第24話 意外な場所に意外な人々
「それほど優秀そうなやつらとも思えないんだが、試験結果だけは不思議といいから、無下にも扱えない。平民出身の文官の方がよっぽど優秀な場合でも、先に出世するのは貴族の坊っちゃんたちだ」
「そうなんですね……」
「今年も例に漏れん。これを見てみろ」
ヴェリエが指し示したのは研修生の名簿だった。
今現在、登城している生徒たちの名前が記されている。
「随分多いですね」
「実際に城に来ている生徒は、名簿にある名前の半分程度だろう。来ていないやつらは貴族の息子たち。こいつらが試験をやすやすと突破するのが、なんだか不思議なものだが……世の中、うまくいかないな」
ユディは名簿に目を落とした。
会ったことのない研修生の名前が並んでおり、名前から貴族の子息たちだとわかる。
研修生たちに平民出身者が多いと思ったのは、もともと彼らが来ていなかったからなのだ。

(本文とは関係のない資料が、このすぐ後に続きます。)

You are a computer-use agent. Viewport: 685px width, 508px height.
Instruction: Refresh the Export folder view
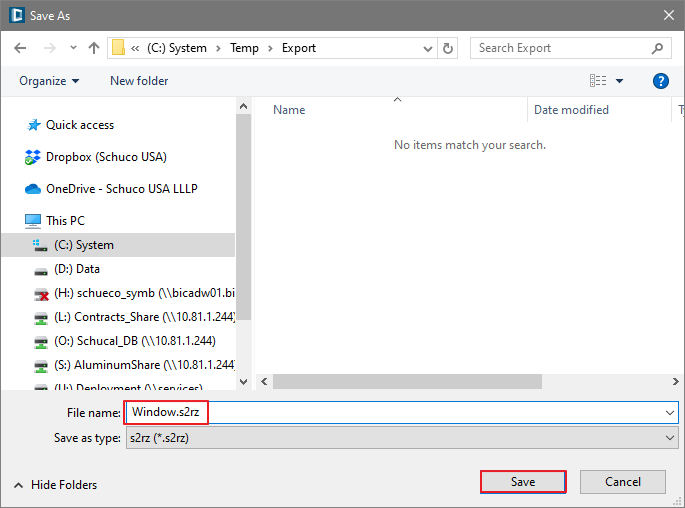point(448,48)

名簿は過去から順番に作成されているようで、前の頁には昔の研修生の名前も載っている。
「あ……これ、マイルズさんだわ」
王立図書館に出向しているマイルズの名前があった。
過去には、彼も王城で研修生としてこき使われていたのだろうか。
「マイルズ……ああ、こいつか。こいつはスパノー派の筆頭だ」
「ええ?」
「こいつが受かったのは本当に不思議だったからよく覚えている。研修も不真面目な態度だったのに、試験の結果だけはすこぶるよかった」
「マイルズさんは、受験した年は採用枠が多い割に応募者が少なかったって……」
「いや、逆だ。この年は受験者が多くて、優秀な受験者がどんどんふるいおとされたのに、なぜかこいつは受かった」
ユディは目を見張った。
(マイルズさんが縁故採用? スパノー派の筆頭……)
「ふん、噂をすればだ。ここから見てみろ、あれがスパノー侯爵だ」
ふと見ると、部屋の外を通る一団があった。
ヴェリエが手招きして、扉の側にユディを立たせる。
そこから、目立たないようにそっと伺った。
きらびやかな服に身を包んだ、眼光の鋭い壮年の男性の周りを、取り巻きの文官や、護衛の騎士ががっちりとかためて、堂々と廊下を渡っていく。
(あれがスパノー侯……。え、あれは……!)
ユディは自分の目を疑った。
スパノー侯爵の護衛をしている騎士たちに見覚えがあった。
(あれは、シュテファンにジェラルド!? 侯爵のお付きの騎士なの?)
騎士服に身を包み、スパノー侯の横を守っていたのは、ユディの元婚約者シュテファンに、その兄ジェラルドだった。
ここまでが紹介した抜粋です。